Она вышла из туалета, направилась в медпункт, ей еще нужно было кое о чем расспросить Киру.
Они завтракали в жилой комнате, отделенной от медпункта тесовой переборкой, пили козье молоко, ели мед с хорошо пропеченным белым хлебом. «Мне по утрам с машины буханку в окно кидают»,— объяснила Кира.
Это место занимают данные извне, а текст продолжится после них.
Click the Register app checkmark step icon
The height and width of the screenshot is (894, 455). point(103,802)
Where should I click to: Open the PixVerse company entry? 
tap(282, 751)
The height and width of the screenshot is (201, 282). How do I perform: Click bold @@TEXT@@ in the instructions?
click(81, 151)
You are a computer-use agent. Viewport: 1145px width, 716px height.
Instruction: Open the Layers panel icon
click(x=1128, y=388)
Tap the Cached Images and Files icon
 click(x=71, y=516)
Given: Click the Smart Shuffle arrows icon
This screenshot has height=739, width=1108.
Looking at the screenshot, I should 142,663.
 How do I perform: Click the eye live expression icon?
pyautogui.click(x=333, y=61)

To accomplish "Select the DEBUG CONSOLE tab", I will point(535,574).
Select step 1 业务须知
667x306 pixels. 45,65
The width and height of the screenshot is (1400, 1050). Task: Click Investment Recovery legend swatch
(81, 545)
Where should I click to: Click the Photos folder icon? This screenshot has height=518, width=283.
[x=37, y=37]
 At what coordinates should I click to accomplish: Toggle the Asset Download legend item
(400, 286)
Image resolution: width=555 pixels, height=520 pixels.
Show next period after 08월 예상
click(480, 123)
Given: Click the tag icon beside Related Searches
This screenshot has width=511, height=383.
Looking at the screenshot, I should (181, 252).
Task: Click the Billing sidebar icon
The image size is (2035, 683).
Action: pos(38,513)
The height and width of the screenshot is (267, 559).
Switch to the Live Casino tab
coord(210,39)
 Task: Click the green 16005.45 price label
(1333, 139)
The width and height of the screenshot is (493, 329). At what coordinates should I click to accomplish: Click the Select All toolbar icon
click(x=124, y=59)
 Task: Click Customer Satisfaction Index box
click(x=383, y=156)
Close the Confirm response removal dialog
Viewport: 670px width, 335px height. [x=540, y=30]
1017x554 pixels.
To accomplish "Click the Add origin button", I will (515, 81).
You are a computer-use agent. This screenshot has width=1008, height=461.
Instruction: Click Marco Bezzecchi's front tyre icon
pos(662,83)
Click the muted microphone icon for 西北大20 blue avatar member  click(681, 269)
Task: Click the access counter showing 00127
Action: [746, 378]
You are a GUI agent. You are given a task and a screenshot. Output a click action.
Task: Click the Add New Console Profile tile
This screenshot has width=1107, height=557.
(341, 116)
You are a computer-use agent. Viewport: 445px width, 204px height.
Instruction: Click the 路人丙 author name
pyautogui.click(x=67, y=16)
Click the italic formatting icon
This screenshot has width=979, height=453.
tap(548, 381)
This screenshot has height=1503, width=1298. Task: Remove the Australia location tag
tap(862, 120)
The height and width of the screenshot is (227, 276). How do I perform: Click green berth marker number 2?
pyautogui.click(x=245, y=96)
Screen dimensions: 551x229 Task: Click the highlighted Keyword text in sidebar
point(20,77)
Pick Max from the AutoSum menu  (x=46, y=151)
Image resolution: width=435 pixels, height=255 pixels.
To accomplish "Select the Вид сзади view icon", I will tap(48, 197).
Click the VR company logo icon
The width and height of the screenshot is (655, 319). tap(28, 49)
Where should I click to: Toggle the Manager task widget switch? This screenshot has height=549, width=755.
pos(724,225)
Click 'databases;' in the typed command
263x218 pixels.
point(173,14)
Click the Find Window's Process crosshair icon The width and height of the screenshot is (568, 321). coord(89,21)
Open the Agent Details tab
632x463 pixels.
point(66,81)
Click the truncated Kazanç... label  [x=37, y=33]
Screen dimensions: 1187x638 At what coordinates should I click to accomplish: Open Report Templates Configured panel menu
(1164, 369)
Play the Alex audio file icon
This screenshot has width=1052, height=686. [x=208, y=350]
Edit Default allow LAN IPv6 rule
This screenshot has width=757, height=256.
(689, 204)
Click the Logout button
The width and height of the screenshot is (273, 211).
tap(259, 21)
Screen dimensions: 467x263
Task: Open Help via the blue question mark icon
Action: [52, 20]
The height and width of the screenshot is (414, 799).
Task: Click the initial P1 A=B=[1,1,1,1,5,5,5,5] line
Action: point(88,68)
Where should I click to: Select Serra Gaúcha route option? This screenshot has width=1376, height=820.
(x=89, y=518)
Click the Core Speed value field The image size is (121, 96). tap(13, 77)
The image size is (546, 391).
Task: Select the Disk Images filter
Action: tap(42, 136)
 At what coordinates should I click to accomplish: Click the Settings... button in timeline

— Ты что же, тут навсегда поселилась? — спросила Светлана.
Кира фыркнула:
— Однако ты тутошних мест не знаешь. Кто же в поселке навсегда?.. Транзитный поселок-то, хоть и речной, а все равно транзитный. А из тех, что в глубинке ставили, там брошенных не сосчитать. Лес валили. А как весь свалили вокруг километров на сто, а то и более, так побросали жилье, в другом месте ставили. А здесь и пристань есть, колония, ну и вот заводишко по ту сторону горы возводят, так еще народ держится. Опять же сплавная контора. Коренных в этих местах не найдешь. Вон дальше, в тайге, там деревни, там хлеба сеют, скот разводят, там и людишки старожилые живут. А у нас больше вербованные или по службе... Вот замуж выйду и подамся куда с мужиком,— рассудочно, строго сказала Кира.
— А есть за кого?
— Да сватаются. Но покуда не те, с кем детей растить, дом держать. Нынче мужик совершенно бродячий пошел. И что их по всему свету носит? Отробил по договору, а то и до договора — и вещички в зубы. Правда, на работу злые. Деньги за труды свои берут большие. На книжках держат, не балуют ими, как прежде бывало — загудит, загуляет, все спустит. Нынче деньги берегут. У другого на книжке и за сто тысяч. Так с собой с места на место и перебрасывает. Думаешь, зачем? А чтобы потом, когда на оседлость выйдет, дом себе поставить или квартиру купить, машину, однако... Но опять же на оседлость мало кто идет. Не семейный пошел народ, бродяжий. И что такая за мода — не знаю. Говорят: свободой дышим. А разве при оседлости свободы нет? Вот и проблема. Мне мужик стационарный нужен. Найду такого, тогда за него и пойду. И еще надо, чтобы он меня хоть малость, да любил. А то бродяжные, они больше мужчинскую компанию уважают. Женщина у них вроде как на временное пользование. А я себя уважаю. Я на временное никогда не пойду... У тебя-то мужик постоянный?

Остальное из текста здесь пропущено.